Post‑quantum threat climbs finance agenda
Experts warn quantum computing could break today's encryption and are urging accelerated adoption of post‑quantum cryptography across the financial sector. - The shift is framed as urgent: legacy crypto protections risk future retroactive exposure if adversaries harvest encrypted data today. (techtimes.com)

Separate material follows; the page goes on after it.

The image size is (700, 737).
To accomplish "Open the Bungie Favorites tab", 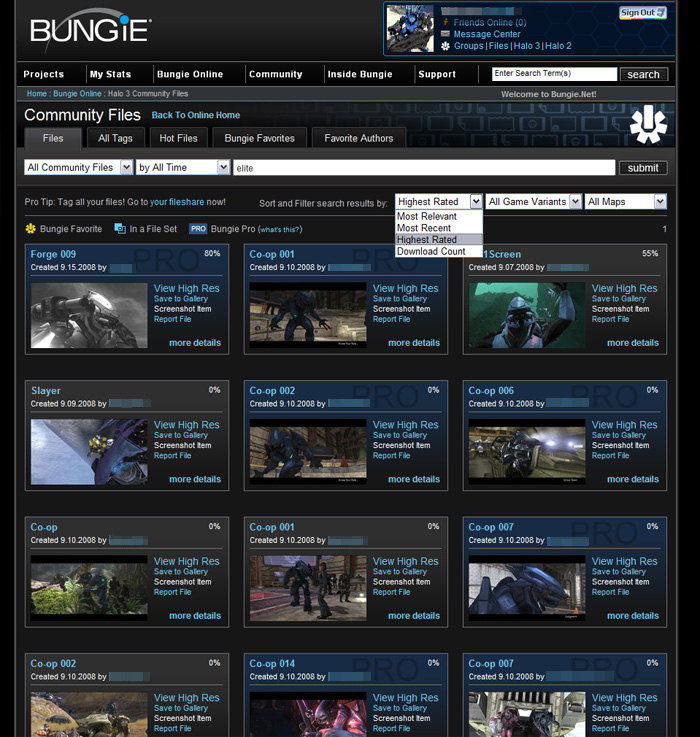I will [x=259, y=138].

G7’s Cyber Expert Group published “Advancing a Coordinated Roadmap for the Transition to Post‑Quantum Cryptography in the Financial Sector” on 13 January 2026 to inform senior leaders, vendors, banks and financial market infrastructures about coordinated migration activities. (gov.uk) The Bank for International Settlements released BIS Paper No. 158, “Quantum‑readiness for the financial system: a roadmap,” on 7 July 2025, which prescribes cryptographic inventory, cryptographic agility and phased migration as core steps for financial firms. (bis.org) NIST finalized its first three post‑quantum encryption standards (published as FIPS 203–205) on 13 August 2024 and explicitly recommended organizations begin migrating to the new algorithms immediately. (nist.gov) NIST then selected the HQC scheme for standardization on 11 March 2025 and continues work on additional signature schemes including plans for FALCON in a forthcoming FIPS entry. (csrc.nist.gov) JPMorgan Chase has deployed a high‑speed “quantum‑secured crypto‑agile network” and signalled a dual remediation strategy that combines PQC and QKD in public technology briefings. (jpmorgan.com) The firm also published a supplier‑facing “PQC Transition Best Practice Recommendations” document (Version: October 2025) to steer vendor compliance and integration work. (jpmorganchase.com) Mastercard published a detailed 2025 white paper on migration to post‑quantum cryptography that compares PQC and QKD and outlines performance and migration considerations for payments systems. (mastercard.com) FS‑ISAC’s Post‑Quantum Cryptography Working Group has released guidance for the payment card industry urging coordinated, cross‑border migration planning and supplier vetting. (fsisac.com) Cloudflare reported on 28 October 2025 that a majority of human‑initiated traffic traversing its network was using post‑quantum encryption, marking an infrastructure milestone for widespread PQC availability. (blog.cloudflare.com) At the policy level, U.S. National Security Memorandum‑10 directs agencies to mitigate as much quantum risk as feasible by 2035, a federal target that industry and international roadmaps are aligning their migration timelines to meet. (bidenwhitehouse.archives.gov)